[[ Records provided, beginning ]]
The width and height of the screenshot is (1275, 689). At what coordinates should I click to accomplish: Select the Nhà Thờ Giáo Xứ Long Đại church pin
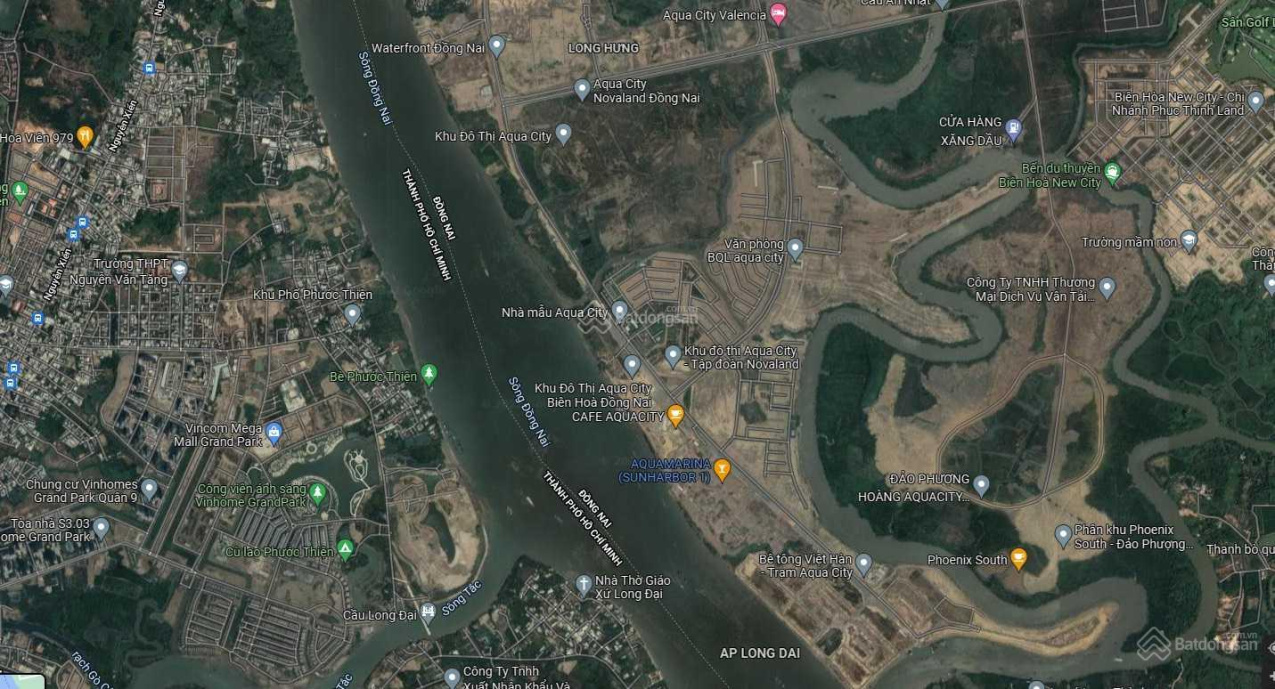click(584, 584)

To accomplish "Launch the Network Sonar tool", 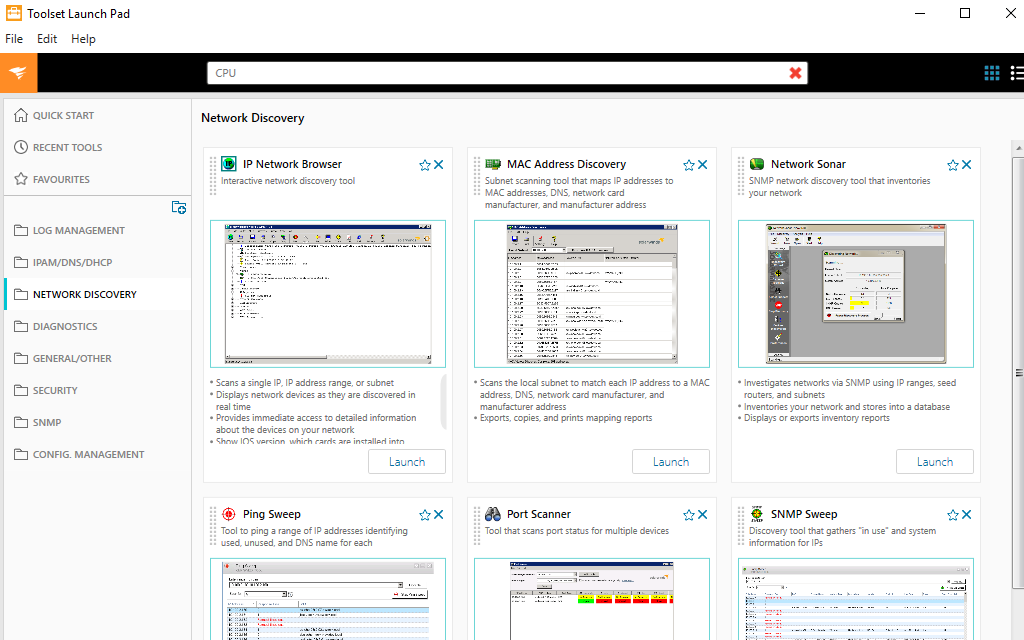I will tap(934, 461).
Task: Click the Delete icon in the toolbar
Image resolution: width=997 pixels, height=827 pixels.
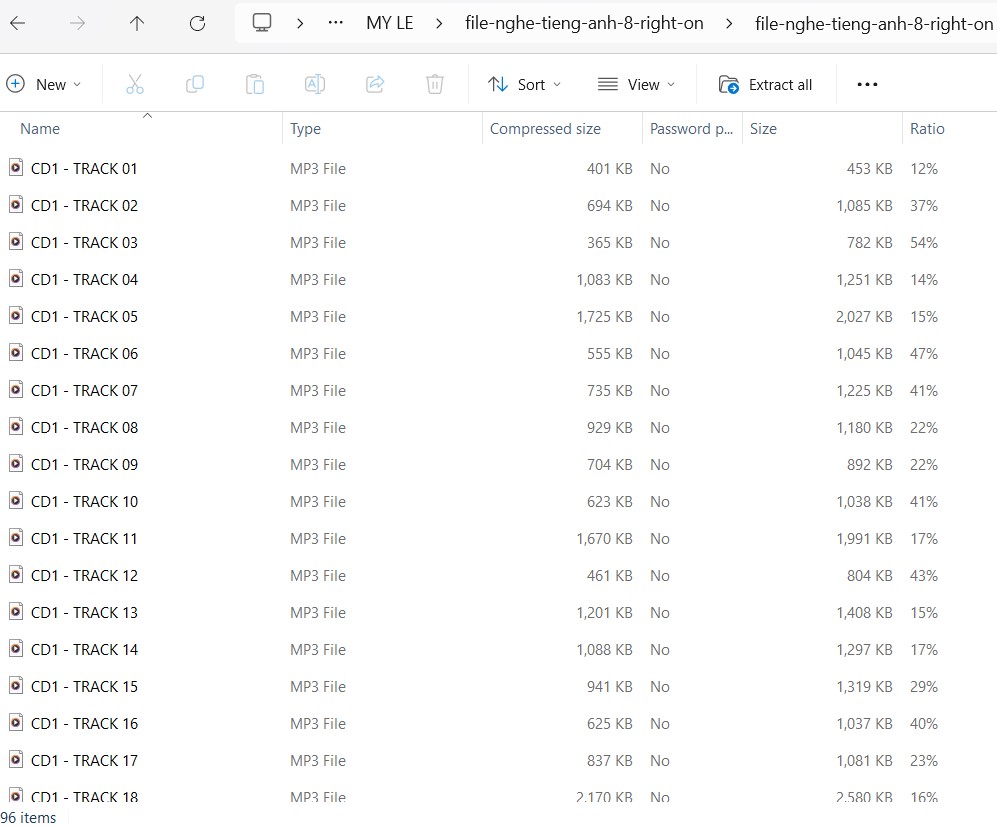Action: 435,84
[[ Records provided, end ]]
Task item:
Leave out the pictures, and extract exactly the lines from the one with "Task: Click the Delete icon in the toolbar" through the end of the records, both ends included.

Problem solution:
Task: Click the Delete icon in the toolbar
Image resolution: width=997 pixels, height=827 pixels.
Action: 435,84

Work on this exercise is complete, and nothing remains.